If you configure your KubernetesExecutor so that CPU and memory requests and limits are set outside of Astro Private Cloud, you must disable resource configuration set with the Astro Private Cloud API/UI. To disable the Astro Private Cloud UI/API configuration, add the resources.enabled: false flag to your values.yaml file. This ensures that Astro Private Cloud applies the worker resource settings exclusively from your preferred source, such as Pod mutation hooks or Pod configuration files. The following configuration sets them as an empty dict.

1deployments:
2 executors:
3 - name: KubernetesExecutor
4 enabled: true
5 components:
6 - scheduler
7 - webserver
8 - apiServer
9 - statsd
10 - pgbouncer
11 - triggerer
12 - dagProcessor
13 defaultExtraCapacity:
14 cpu: 1000
15 memory: 3840
16 workers:
17 ephemeralStorage:
18 disabled: true
19 resources:
20 enabled: false

Existing deployments are unchanged unless you update this setting.

Configure the size of KubernetesExecutor task pods

Kubernetes Executor task pods are defined at the task level when the DAG passes resource requests as part of executor_config into the Operator. When not defined, these tasks default to using 0.1 Vcpu/384 Mi of memory. This means that when you define resource requests or limits for CPU and memory, ensure the maximum pod size is large enough to avoid errors during pod creation.

Astro Private Cloud does not automatically raise the namespace-level cumulative resource limits for pods created by the KubernetesExecutor. To avoid pod creation failures, increase the maxExtraCapacity to support your desired level of resourcing and concurrency.
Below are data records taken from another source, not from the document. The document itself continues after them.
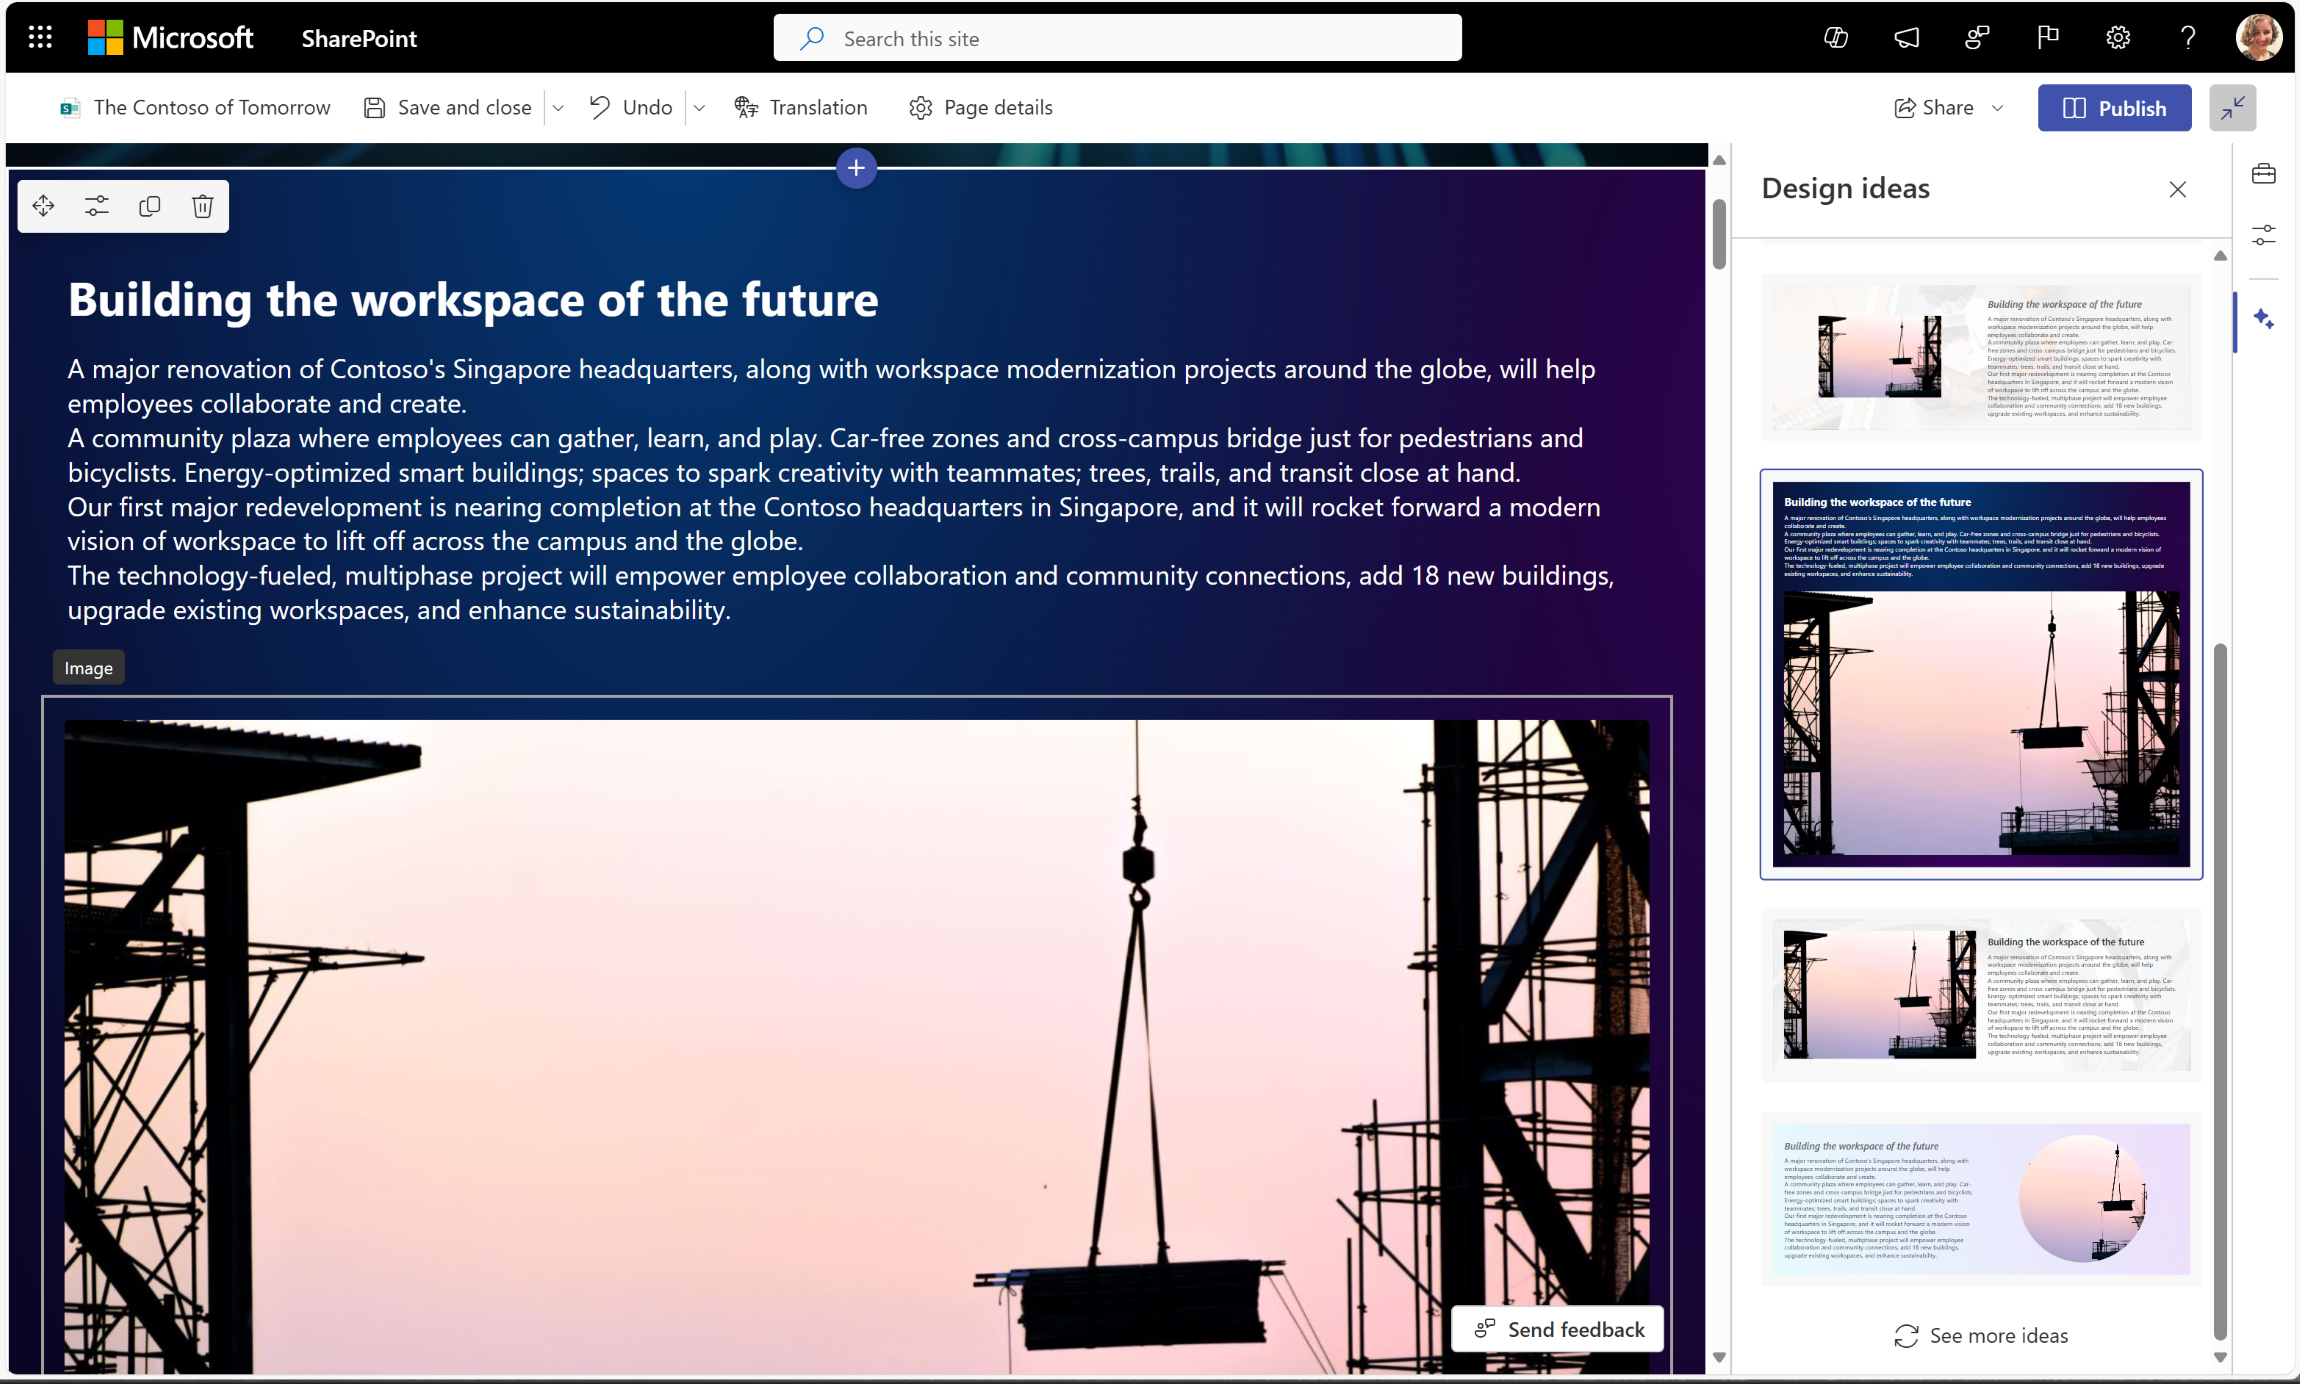Click the move/reposition web part icon
Screen dimensions: 2300x1384
click(43, 205)
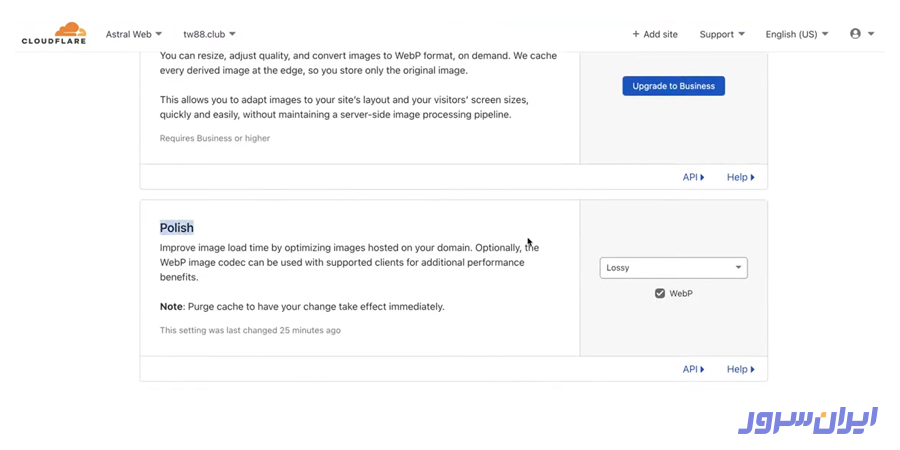
Task: Open the Support menu
Action: click(x=722, y=34)
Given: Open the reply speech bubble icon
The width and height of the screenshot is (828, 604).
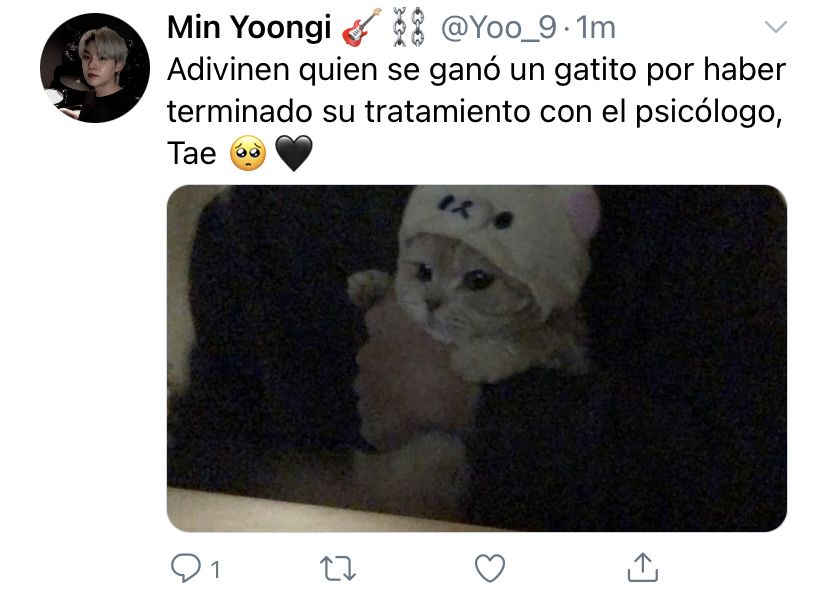Looking at the screenshot, I should (x=186, y=568).
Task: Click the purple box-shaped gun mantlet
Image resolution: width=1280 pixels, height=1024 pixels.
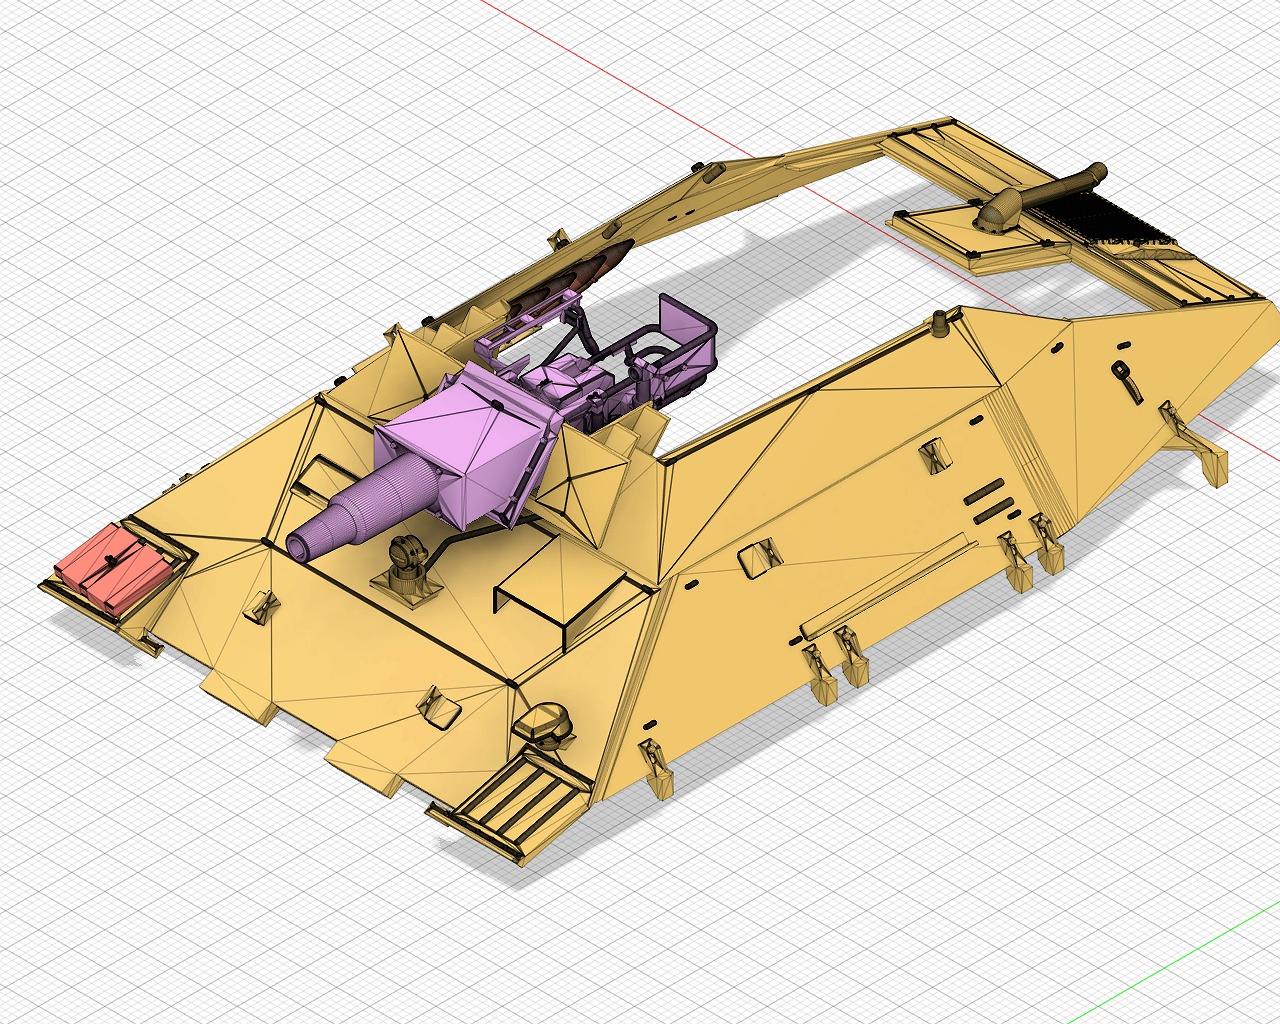Action: pos(462,446)
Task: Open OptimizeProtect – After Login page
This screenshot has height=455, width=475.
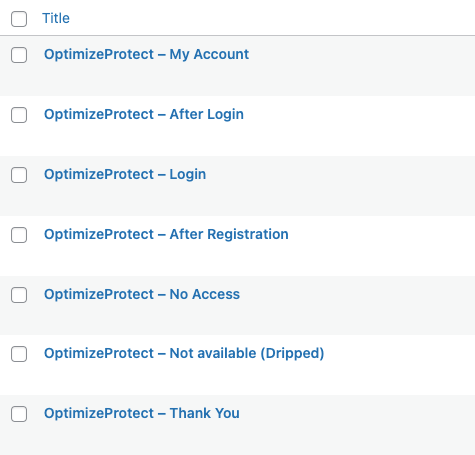Action: 144,114
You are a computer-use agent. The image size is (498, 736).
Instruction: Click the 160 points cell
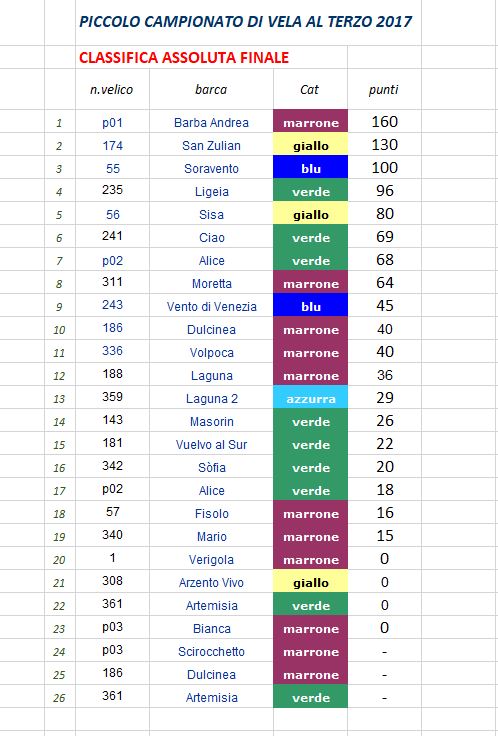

The following example demonstrates how to configure resource limits and requests:

# import kubernetes.client.models as k8s
from kubernetes.client import models as k8s
# define an executor_config with the desired resources
my_executor_config={
"pod_override": k8s.V1Pod(
spec=k8s.V1PodSpec(
containers=[
k8s.V1Container(
name="base",
resources=k8s.V1ResourceRequirements(
requests={
"cpu": "50m",
"memory": "384Mi"
},
limits={
"cpu": "1000m",
"memory": "1024Mi"
}
)
)
]
)
)
}
# pass in executor_config=my_executor_config to any Operator
#@task(executor_config=my_executor_config)
#def some_task():
# ...
#task = PythonOperator(
# task_id="another_task",
# python_callable=my_fun,
# executor_config=my_executor_config
#)

Note that KubernetesExecutor task Pods are limited to the LimitRanges and quotas defined within the pod namespace.